Ehl-i sünnet âlimleri, imanı ve İslam’ı nasıl tarif etmiştir?
İman ve İslam farklı mıdır?
CEVAP
Ehl-i sünnet âlimleri, Peygamber efendimizin
bildirdiği tarifi aynen aktarıyor. İman, Amentü’de bildirilen altı esasa inanmaktır. Amentü
olarak bildirilen hadis-i şerifin meali şöyledir:
(İman; Allah’a, meleklere, kitaplara, peygamberlere,
ahiret gününe, [yani Kıyamete,
Cennete, Cehenneme, hesaba, mizana],kadere, hayrın ve şerrin Allah’tan
olduğuna, ölüme, öldükten sonra dirilmeye, inanmaktır. Allah’tan başka ilah
olmadığına ve benim Onun kulu ve resulü olduğuma şehadet etmektir.) [Buhari, Müslim, Nesai]

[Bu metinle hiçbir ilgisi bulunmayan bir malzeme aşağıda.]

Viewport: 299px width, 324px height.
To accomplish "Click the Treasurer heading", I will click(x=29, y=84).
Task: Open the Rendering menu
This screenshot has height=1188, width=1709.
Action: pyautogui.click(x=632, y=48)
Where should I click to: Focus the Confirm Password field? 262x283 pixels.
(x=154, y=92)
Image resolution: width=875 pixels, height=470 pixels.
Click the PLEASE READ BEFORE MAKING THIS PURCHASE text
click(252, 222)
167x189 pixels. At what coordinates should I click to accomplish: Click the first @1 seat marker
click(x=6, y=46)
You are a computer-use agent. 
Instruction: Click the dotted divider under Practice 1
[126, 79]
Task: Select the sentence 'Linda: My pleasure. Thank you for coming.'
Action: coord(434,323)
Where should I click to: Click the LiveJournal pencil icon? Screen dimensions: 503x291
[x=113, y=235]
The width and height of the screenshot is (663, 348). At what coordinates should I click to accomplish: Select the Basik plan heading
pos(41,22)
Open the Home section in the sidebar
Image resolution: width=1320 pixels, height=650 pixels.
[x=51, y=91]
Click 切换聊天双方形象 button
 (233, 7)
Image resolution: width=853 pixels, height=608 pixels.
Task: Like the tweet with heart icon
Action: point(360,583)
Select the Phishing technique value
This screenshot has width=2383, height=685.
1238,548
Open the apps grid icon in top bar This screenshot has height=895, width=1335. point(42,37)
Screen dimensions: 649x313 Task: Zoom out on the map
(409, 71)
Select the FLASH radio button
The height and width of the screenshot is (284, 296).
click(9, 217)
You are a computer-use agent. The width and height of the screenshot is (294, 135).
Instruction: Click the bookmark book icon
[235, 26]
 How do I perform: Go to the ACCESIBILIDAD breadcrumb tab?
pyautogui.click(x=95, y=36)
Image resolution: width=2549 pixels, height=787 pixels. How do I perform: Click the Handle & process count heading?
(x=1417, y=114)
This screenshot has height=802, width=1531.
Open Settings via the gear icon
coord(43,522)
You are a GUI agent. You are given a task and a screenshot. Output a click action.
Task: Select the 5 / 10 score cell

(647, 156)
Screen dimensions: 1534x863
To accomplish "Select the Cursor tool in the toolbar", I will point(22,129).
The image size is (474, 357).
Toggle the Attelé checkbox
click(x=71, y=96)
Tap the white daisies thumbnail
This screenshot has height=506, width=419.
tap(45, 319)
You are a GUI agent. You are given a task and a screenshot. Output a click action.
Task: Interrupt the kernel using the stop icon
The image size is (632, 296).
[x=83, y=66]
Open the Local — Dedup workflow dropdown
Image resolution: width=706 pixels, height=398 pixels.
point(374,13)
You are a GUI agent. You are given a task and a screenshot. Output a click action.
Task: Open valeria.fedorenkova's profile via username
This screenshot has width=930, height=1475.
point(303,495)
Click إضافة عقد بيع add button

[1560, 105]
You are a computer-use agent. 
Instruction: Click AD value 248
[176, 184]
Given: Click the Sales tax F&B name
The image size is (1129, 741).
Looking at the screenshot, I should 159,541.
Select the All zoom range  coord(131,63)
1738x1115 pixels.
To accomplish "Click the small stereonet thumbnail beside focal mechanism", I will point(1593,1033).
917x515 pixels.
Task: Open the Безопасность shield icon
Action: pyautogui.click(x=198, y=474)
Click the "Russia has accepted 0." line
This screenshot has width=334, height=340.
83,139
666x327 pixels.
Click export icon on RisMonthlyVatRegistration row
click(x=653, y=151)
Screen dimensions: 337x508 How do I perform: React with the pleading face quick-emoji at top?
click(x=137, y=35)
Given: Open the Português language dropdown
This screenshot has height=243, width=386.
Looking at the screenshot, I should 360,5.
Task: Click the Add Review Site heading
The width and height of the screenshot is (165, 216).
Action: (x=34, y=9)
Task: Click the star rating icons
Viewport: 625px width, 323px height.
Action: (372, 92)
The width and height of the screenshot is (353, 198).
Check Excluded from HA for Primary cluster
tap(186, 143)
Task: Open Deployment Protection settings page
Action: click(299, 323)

Meşhur Cibril hadisi de, imanın ve İslam’ın
şartlarını açıklıyor:
Hazret-i Ömer anlatır:
Bir gün, Resulullahın yanında oturuyorduk.
Tanımadığımız bir adam gelip sordu:
- İslam ne demektir ya Resulallah?
- Kelime-i şehadet söylemek, her gün beş vakit
namaz kılmak, Ramazan ayında oruç tutmak, zekat vermek ve gücü yeterse Hacca
gitmek.
- Doğru söyledin. İman ne demektir? [Biz bu
kimsenin hem sorup hem de doğru diye tasdik etmesine hayret ettik.]
- İman, Allah’a ve Meleklere ve Kitaplara ve
Peygamberlere ve kıyamet gününe ve hayrın şerrin, Allah’ın takdiri ile olduğuna
inanmaktır.
- Doğru söyledin. İhsan ne demektir?
- Allahü teâlâya, Onu görür gibi ibadet etmendir.
Sen Onu görmüyor isen de, O seni hep görmektedir.
- Kıyamet günü ne zaman olacaktır?
- Bunu, kendisinden sorulan, sorandan daha iyi
bilmez.
Kıyametin alametlerini sordu. Resulullah da
bildirdi. O kimse gittikten sonra, Resulullah bize dönerek, (Bunları
sorup giden, Cebrail aleyhisselam idi. Size dininizi bildirmek için gelmişti) buyurdu. (Müslim, Nesai, Ebu Davud, Tirmizi)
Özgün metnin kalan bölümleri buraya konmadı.